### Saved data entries
----

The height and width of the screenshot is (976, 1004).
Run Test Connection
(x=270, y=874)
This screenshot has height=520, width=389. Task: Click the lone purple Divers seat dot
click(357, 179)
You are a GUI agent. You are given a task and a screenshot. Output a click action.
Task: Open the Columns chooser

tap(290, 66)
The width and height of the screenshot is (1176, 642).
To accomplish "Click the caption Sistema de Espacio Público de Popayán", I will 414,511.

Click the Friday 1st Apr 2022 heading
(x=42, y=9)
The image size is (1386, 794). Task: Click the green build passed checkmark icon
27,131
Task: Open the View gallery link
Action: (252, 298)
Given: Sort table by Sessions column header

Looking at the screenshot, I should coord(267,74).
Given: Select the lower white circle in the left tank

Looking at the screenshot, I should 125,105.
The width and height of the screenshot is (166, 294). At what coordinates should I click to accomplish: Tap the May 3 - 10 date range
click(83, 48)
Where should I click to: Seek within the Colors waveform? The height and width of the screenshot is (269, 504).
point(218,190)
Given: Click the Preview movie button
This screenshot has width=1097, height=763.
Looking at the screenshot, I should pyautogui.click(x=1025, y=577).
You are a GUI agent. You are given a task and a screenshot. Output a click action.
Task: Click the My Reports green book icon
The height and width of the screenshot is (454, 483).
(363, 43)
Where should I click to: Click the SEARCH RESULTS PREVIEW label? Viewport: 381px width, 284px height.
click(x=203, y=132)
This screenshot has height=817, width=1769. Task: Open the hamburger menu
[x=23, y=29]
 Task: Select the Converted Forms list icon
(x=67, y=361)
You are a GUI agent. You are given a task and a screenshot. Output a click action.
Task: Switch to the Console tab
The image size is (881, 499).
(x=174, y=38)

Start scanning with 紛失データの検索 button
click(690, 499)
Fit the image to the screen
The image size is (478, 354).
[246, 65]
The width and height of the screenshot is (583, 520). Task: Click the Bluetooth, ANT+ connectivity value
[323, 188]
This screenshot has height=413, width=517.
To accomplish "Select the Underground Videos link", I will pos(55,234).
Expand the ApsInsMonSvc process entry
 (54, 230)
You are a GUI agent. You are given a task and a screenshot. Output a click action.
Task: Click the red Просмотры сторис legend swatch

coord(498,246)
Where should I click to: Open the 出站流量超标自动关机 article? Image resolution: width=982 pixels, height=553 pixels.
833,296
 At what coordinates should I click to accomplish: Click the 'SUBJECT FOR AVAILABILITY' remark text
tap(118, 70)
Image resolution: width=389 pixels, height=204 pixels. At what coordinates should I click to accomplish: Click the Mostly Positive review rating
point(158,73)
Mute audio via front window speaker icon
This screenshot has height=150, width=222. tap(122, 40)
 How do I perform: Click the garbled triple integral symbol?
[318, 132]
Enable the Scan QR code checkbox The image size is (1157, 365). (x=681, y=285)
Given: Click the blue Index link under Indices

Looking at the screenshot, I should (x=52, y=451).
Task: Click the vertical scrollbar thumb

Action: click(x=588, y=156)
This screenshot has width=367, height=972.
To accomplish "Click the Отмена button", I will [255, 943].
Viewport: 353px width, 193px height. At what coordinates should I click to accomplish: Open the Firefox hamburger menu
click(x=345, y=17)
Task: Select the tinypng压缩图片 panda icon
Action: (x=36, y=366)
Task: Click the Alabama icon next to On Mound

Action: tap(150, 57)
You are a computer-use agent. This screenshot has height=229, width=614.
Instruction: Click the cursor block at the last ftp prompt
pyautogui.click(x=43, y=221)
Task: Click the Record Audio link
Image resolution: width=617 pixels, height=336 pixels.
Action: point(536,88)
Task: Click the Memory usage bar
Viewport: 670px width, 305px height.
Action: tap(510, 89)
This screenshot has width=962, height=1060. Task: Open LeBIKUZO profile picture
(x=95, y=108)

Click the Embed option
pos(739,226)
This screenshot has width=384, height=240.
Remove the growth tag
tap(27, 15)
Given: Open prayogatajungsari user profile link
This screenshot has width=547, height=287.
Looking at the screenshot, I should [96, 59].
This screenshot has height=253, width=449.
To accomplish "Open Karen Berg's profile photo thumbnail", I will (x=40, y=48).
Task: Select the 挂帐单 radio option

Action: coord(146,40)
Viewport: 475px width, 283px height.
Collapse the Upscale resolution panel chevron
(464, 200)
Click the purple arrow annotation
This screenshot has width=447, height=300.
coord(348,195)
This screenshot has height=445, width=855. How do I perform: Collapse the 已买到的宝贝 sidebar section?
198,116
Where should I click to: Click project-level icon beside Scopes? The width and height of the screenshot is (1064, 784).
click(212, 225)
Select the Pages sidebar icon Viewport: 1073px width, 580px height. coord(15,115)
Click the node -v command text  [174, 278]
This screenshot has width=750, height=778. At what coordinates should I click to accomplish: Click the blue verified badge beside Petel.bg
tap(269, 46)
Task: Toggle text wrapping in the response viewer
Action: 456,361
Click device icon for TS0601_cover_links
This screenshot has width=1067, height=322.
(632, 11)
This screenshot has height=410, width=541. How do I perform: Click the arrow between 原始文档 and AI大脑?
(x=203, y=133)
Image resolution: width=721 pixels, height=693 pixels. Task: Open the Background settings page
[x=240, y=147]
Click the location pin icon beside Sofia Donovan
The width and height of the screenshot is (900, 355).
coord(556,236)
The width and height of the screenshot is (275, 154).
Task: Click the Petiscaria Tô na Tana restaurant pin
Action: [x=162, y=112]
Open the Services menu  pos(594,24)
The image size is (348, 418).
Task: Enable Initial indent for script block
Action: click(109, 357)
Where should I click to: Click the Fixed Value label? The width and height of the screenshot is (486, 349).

----

### Your assignment
Using only the entries above, output the line with "Click the Embed option", the line with "Viewport: 475px width, 283px height.", and all lines between them, exactly as they stand.

### Finished exercise
Click the Embed option
pos(739,226)
This screenshot has width=384, height=240.
Remove the growth tag
tap(27, 15)
Given: Open prayogatajungsari user profile link
This screenshot has width=547, height=287.
Looking at the screenshot, I should [96, 59].
This screenshot has height=253, width=449.
To accomplish "Open Karen Berg's profile photo thumbnail", I will (x=40, y=48).
Task: Select the 挂帐单 radio option

Action: coord(146,40)
Viewport: 475px width, 283px height.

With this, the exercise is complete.